With approval ratings almost unheard of for an outgoing leader — 54 percent, according to the latest Gallup average — the Democratic president is hitting the trail full-time to help Clinton lock in crucial battleground states in the final stretch of the race.
Obama’s time this week is devoted almost exclusively to drumming up the vote for his former secretary of state in a marathon that started Tuesday in Columbus, Ohio, heading Wednesday to Raleigh, North Carolina, on to Miami and Jacksonville, Florida on Thursday and finally back to North Carolina’s Charlotte on Friday.
His stump speech is well-rehearsed. It starts with an avalanche of compliments for Hillary, summed up thus: “There has never been a man or a woman — not me, not Bill, nobody — more qualified than Hillary Clinton to serve as president of the United States of America.”
And it includes an arsenal of pointed attacks on her rival Donald Trump, in a nutshell: “The Republican nominee is unfit to serve as president.”
But Obama — who is well aware that Clinton struggles to whip up passion in the electorate — also regularly takes the conversation into more personal territory, linking her political future to his own legacy.
“I ask you to do for Hillary Clinton what you did for me. I ask you to carry her the same way you carried me,” he urged supporters in his address to the Democratic National Convention in July.
A few weeks later, America’s first black president went further by urging African Americans to mobilize for Clinton — telling them he would “consider it a personal insult” if they fail to rally this time around.
Turn out the black vote
Black voters traditionally lean heavily Democratic in the United States — and more than 90 percent voted for Obama in 2008 and 2012.
The crucial question facing the 69-year-old Clinton is whether she can draw anywhere near the historic turnout levels among black voters seen for Obama.
And so the president is flooding the airwaves in the homestretch of the race, hammering home the point Wednesday morning on the Tom Joyner Morning Show, a radio program whose audience is largely African American.
Obama cited the data coming in from early voting states, and issued a wake-up call: “I’m going to be honest with you,” he said. “The Latino vote is up. Overall vote is up.
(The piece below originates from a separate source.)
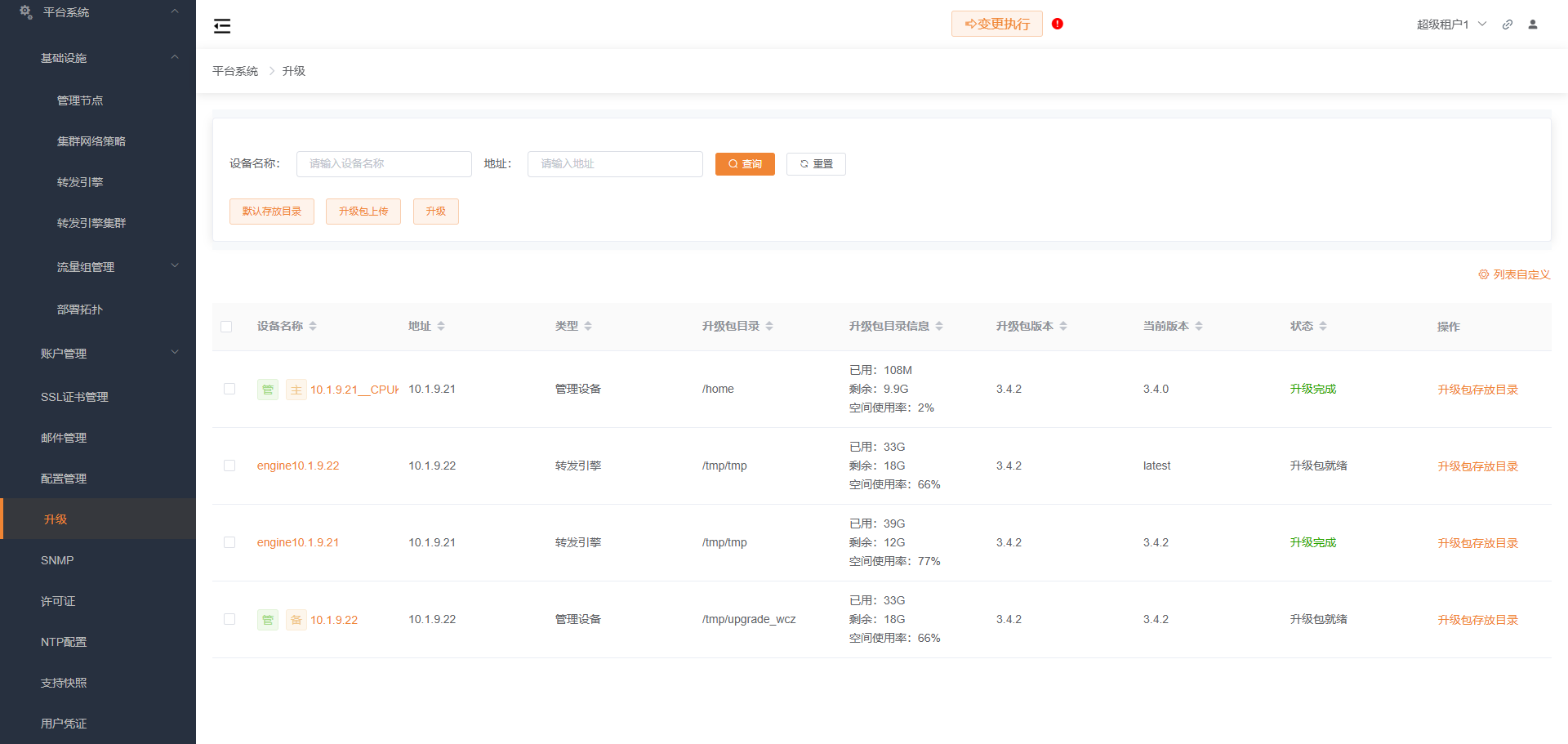
Task: Sort by 状态 column sort icon
Action: [1323, 326]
But the African-American vote right now is not as solid as it needs to be.”
It is not unknown for a serving president to dive into the campaign for his succession, but the intensity of Obama’s involvement has no equivalent in recent American history.
“(Dwight) Eisenhower stressed continuity with (Richard) Nixon in 1960 and so did (Ronald) Reagan with (George H.W) Bush in 1988, but no other president has been quite so personal in his appeal before,” said Larry Sabato, a political analyst from the University of Virginia.
On Tuesday night, as he addressed a packed, youthful crowd at Capital University in Columbus, Obama urged the electorate that carried him to power to “work as hard for her as you worked for me.”
“She made me a better president and she didn’t ask for credit,” said the president, campaigning in shirt sleeves and plainly savoring the heady campaign atmosphere that will soon be behind him.
“I am asking you just what I asked you eight years ago. I am asking to believe in your ability to bring about change,” he said, urging the crowd, in an echo of his history-making 2008 campaign, to “Choose hope!”